» What the exercise asks: Translate this sentence from the Paris hotel descriptions below into Spanish: "The design sensibility is Nordic, with bright colors, pale woods, and modular furniture."

» Source extract:
######

Narrow guestrooms have multiple windows and are laid out to take advantage of canal views. The design sensibility is Nordic, with bright colors, pale woods, and modular furniture. If you didn’t bring an iPad, the hotel offers loaners.
109 Rue de Bagnolet, 75020 Paris, France
Mama Shelter’s owners, who launched the Flèche d’Or indie rock club across the street, turned an outlying location in the 20th arrondissement into an advantage. They enlisted Philippe Starck to design the restaurant, bar, pizzeria, and summer rooftop terrace—which now attract poets, artists, and counterculture types from across the city. The hotel’s street cred is still intact years after the 2008 opening, and the decor—black ceilings turned into graffiti chalkboards bearing literary quotations; Mexican wrestling and Halloween masks turned into lamp shades; tree trunks used as stools—remains relentlessly hipster without being overwhelming; guests could be young parents with sleeve tattoos toting baby carriers in the elevators.
44 Boulevard Richard Lenoir, 75011 Paris, France
Flora Mikula, one of France’s rare female top chefs, has given up her gastronomic restaurant Les Saveurs de Flora to open her dream Paris place, a small urban auberge in the 11th arrondissement where travelers can mingle with les citoyens over delicious, affordable French-Mediterranean food. In the hotel, Paris designer Sebastien d’Evry uses vivid patterns and rich colors as a backdrop to rooms with street views. The rooms showcase vintage phones and objects from Mikula’s travels in Morocco and India. Individually decorated, they are categorized as Bohemian, Gardener, and Nature—themes inspired by the chef’s eclectic passions.
8 Rue de Navarin, Paris
This designer budget hotel, set in a former brothel, is the brainchild of Andre Saraiva, a graffiti artist and nightlife entrepreneur who worked with Parisian artists and designers to pull off an edgy balance of style and substance. Rooms, which are on the small side, are painted in unconventional palettes and decorated with graffiti, and curated flea market and auction finds, vary in their level of provocation, though each could double as a contemporary art gallery installation or soft-porn concept store. While traditional services are nonexistent, the hotel is perfectly located for exploring SoPi, the more upper-crust residential part of the 9th arrondissement just south of the transvestite cabarets and tourist zones of Montmartre, where classical mansions and 19th-century buildings are being colonized by young Parisians and expats opening bars, restaurants, vintage shops, and fashion boutiques. The restaurant that occupies most of the lobby and garden is a perennial favorite among Parisians of all ages for dinner and Sunday brunch.
5 Pl. du Chancelier Adenauer, 75116 Paris, France
Just 20 minutes by car from central Paris, the Saint James Paris feels like another world: A stone-gated driveway opens onto a 19th-century private mansion that resembles a bucolic countryside estate. Surrounded by landscaped gardens, this family-owned hideaway is both a private members club and a boutique hotel. The 50 guest rooms were renovated in 2021 by designer Laura Gonzalez in eclectic, mix-and-match styles to resemble a collector’s home.

######

» Data section:
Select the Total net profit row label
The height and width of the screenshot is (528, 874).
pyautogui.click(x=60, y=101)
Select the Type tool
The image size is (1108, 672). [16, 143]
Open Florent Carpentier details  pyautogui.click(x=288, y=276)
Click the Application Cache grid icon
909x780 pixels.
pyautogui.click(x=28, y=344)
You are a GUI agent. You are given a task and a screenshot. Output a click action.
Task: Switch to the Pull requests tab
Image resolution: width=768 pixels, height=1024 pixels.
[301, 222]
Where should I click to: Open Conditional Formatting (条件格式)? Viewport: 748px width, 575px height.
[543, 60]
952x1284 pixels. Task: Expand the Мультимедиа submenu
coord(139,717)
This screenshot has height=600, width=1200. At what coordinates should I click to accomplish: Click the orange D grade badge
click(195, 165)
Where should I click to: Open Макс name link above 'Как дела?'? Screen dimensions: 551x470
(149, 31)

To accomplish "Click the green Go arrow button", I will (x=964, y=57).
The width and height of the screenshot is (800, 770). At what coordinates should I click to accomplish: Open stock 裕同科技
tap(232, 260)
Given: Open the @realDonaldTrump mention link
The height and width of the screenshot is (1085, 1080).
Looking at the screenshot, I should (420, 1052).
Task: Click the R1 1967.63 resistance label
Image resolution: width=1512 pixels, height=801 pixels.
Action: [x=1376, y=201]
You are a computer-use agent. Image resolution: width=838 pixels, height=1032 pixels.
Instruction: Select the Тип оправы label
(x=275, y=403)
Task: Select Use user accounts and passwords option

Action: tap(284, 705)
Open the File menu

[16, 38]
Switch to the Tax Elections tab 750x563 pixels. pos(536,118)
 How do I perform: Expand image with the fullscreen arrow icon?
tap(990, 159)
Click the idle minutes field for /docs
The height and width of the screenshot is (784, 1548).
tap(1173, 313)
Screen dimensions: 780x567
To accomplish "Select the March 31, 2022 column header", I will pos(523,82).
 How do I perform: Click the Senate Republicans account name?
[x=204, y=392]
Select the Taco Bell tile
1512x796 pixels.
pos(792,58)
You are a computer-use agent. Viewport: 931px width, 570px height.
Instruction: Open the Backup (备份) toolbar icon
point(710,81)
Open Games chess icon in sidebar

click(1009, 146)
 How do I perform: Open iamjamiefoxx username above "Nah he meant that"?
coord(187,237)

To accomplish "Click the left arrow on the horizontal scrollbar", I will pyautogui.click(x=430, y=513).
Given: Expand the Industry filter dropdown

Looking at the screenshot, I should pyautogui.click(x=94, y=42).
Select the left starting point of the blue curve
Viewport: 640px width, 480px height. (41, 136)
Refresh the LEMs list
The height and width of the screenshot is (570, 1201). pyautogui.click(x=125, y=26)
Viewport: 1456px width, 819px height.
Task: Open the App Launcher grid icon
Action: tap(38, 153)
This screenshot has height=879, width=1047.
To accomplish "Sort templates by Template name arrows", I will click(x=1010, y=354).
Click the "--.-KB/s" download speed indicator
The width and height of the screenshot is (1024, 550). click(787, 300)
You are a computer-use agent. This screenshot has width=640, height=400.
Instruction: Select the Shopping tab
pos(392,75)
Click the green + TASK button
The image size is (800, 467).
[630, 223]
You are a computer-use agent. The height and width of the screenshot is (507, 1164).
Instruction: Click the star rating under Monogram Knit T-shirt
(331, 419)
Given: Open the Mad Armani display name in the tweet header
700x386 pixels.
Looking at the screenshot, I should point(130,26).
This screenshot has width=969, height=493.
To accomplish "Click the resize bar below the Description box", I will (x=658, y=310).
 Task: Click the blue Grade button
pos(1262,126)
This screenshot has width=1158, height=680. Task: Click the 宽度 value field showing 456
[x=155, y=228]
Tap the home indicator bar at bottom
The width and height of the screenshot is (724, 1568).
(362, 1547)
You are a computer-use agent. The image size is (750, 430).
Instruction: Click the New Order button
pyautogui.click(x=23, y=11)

######

» Response box: La sensibilidad del diseño es nórdica, con colores vivos, maderas claras y muebles modulares.